Oral ingestion is one of the largest sources of foreign material entering the body. It has been established that large molecules, including horseradish peroxidase with a molecular weight over 1,000,000 daltons can be absorbed intact from the gut.14 Drugs are well known causes of skin eruptions.15 Foods have a variety of effects on skin disorders beyond a role as allergens.16 They can serve as informational molecules to incite eruption, direct or indirect hormonal aggravators, gut permeability modifiers, or influence the ecology of the gut flora. Certain nutrients can overcome the liver’s capacity to biotransform harmful antigens and toxic intermediates or aid in hepatic biotransformation. Foods can also have a wide variety of effects partially overlapping those of herbs and pharmaceuticals. Dietary effects on gene expression and individual specific food interaction are now known as neutragenomics.17
Dietary treatment of acne was much more prevalent before the advent of antibiotics. In recent years, food triggers for acne had fallen out of favor and diet was widely assumed to be irrelevant.

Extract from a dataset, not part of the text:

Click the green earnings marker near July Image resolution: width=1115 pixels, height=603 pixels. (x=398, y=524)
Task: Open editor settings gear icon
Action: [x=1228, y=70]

Recently, however, milk has once again been found to have an etiologic role in this disorder.18
In addition to classic immunoglobulin E-mediated allergic response, the term food allergy also includes other types of allergy such as immune complex, delayed, and Toll-like receptor activation. There is also nonallergic sensitivity. Food allergies develop to the many common foods such as wheat, milk, soy, yeast, and corn. Some believe that a hallmark of food allergy is food craving with repetitive eating of the same food each day.19 A 5-day elimination and rechallenge on the sixth day is an effective way to determine if the food under consideration is the cause of the symptoms of concern.
Other symptoms beyond the skin could include digestive upset, nasal stuffiness, fatigue after eating, or even “brain fog.” Brain fog is a popular term for a sense of mental confusion, sluggishness, and slowness that may sometimes include a feeling of unreality or disorientation. Small peptides from casein digestion known as caseomorphins, which can also derive from gluten, rice, bovine albumin, and even spinach, have psychoactive properties.20 Treatment involves elimination, substitution with other foods, and food rotation. Enhancing digestion with digestive enzymes and adding metabolites to enhance the gut permeability barrier (and reduce the impact of leaky gut) helps to prevent sensitization to disease inducing cross-reactive antigens.21,22
Diagnosing food allergy is best initiated by a careful history of the specific foods that preceded a reaction; these include foods consumed a few hours or even few days prior to the reaction. A food and reaction diary helps to reinforce memory and document instances of food consumption and reactions. Elimination and challenge is the gold standard for identifying food allergens. Intradermal testing can be helpful, and is far more useful than scratch tests because the latter detect IgE or immediate allergy only.